The higher you get, the lower the density of the air becomes. This lower density results in a lower lift being generated for the same airspeed and angle of attack. Effectively, the higher you fly the higher your minimum speed becomes. So while climbing, your speed needs to increase to compensate for the lower air density. As long a you can fly faster, the lower density at altitude can be compensated for.

Basically there are two things that limit your maximum speed: thrust and speed of sound and with that your maximum altitude.

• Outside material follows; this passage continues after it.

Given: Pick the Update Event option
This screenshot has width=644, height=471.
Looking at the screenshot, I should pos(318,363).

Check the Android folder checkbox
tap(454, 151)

First is thrust; the higher you get, the lower the thrust your engines deliver. You might note that drag goes down with the air density as well but since you are flying faster and faster during the climb the drag doesn't decrease at all. If your maximum altitude is limited by thrust then at some point during the climb the thrust and drag are getting close to equal and that is where the climb stops. When you can no longer climb with more than 100ft per minute (for propeller aircraft) or 500ft per minute (for jet / turbofan aircraft) you have reached your service ceiling. If the aircraft maximum altitude is determined by thrust, the absolute ceiling will take very long to reach.

At high altitudes air breathing engines will get difficulties eventually. Due to the lower air density the mass flow through the engine is reduced up to a point where it causes a flame out.

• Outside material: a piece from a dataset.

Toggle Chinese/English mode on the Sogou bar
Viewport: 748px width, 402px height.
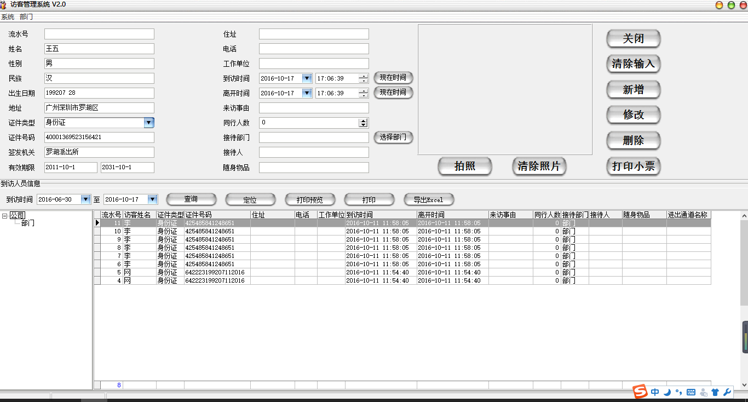(x=655, y=392)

The other limitation is the speed of sound, at least for subsonic aircraft. In the process of generating lift, air flowing over the top of the wing is accelerated. At one point, when the aircraft is still flying below the speed of sound, shock waves will start to form over the wing. This results in increase of drag and reduces the lift. So provided you have enough engine power at your disposal you can climb to an altitude where your minimum speed is also your maximum speed. This is called the coffin corner. In the coffin corner:

  • if you fly any faster, you will exceed the maximum Mach number ($M_{mo}$) of your aircraft, resulting in high speed buffet, vibrations and possible loss of control.
  • if you fly any slower, the maximum lift that the wing can provide will be insufficient to maintain altitude. Descent or the aircraft will stall.
  • if you fly any higher and you will be too fast and too slow at the same time.
  • if you turn, you increase the wing loading, thereby increasing the minimum speed needed to create the required lift. Also the outer wing will easily exceed the maximum speed while at the same time the inner wing is below stall speed. This can quickly develop into a spin.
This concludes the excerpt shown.